Our interest in the topic isn't purely academic. Our cross bike uses the same mold as another very popular bike sold by another brand. We didn't know when we made the decision to go with the HOT BUNS, and only realized when we saw this other bike showing up at a lot of the same races. (Dave even flipped one over to look at the serial number to make sure the code and sequence matched our frames, which it did.) Should we point at reviews of that bike online and say "This is what people have to say about the HOT BUNS"? For us the decision was easy - we'd feel icky doing that, even if it helped legitimize the bike and sell more frames. Trying to trick customers into buying our bikes is not who we are.
What's my point here? Tell the truth. Respect your elders. Stay in school. Don't believe everything you read on the internet. Be an informed consumer. Race smart.
So in writing about others doing what you say you won't do but could do, you legitimize your bike as equal to said name brand in a round about way that makes you look less caniving, and saves you from feeling "icky". Cool….

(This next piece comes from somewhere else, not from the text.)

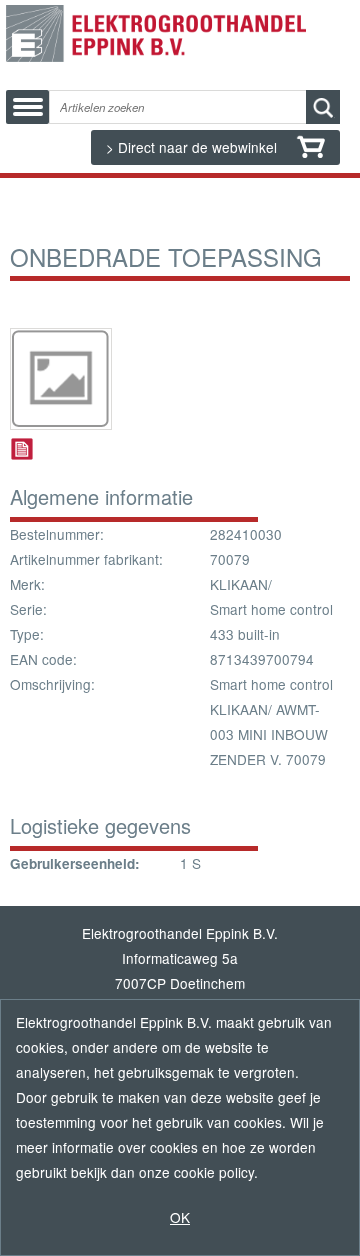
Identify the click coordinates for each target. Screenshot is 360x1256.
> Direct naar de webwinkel (193, 147)
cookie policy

Well said!! Can't wait to get a pair of your wheels, and maybe a Wheelhouse frame…
Ride On, brotha!
Actually Velowit, that wasn't the intention. But if I've convinced you that open mold technology can nevertheless be legitimate, that's all to the good.There is a difference between saying we wouldn't do something and saying that in the same circumstances and opportunity, we elected NOT to do something. It would be easy for me to say I would never smite Nancy Kerrigan across the shins if I were competing with her for a spot on the Olympic team, but unless I've actually found myself sitting in my trailer drinking Old Milwaukees with my knuckle-dragging boyfriend a few days in advance of the competition, what I say I would or would not do is pure conjecture, and hollow. My point wasn't aimed at legitimacy as much as character. You don't need to lie to sell bikes. We're proof of that. Every time a brand tells a story afield of the truth, it costs you money. A wheelset with a claimed weight of 1395g can sell for more than one at 1422g. Saying that an open mold frame is in fact a proprietary design from a team of in-house engineers allows a brand to charge $2000 instead of $1200. Some technology IS worth more and you should pay for it. But bullshit is worthless except as fertilizer. So that's how we use it.
It's "conniving". And I didn't realize "another" is a name brand.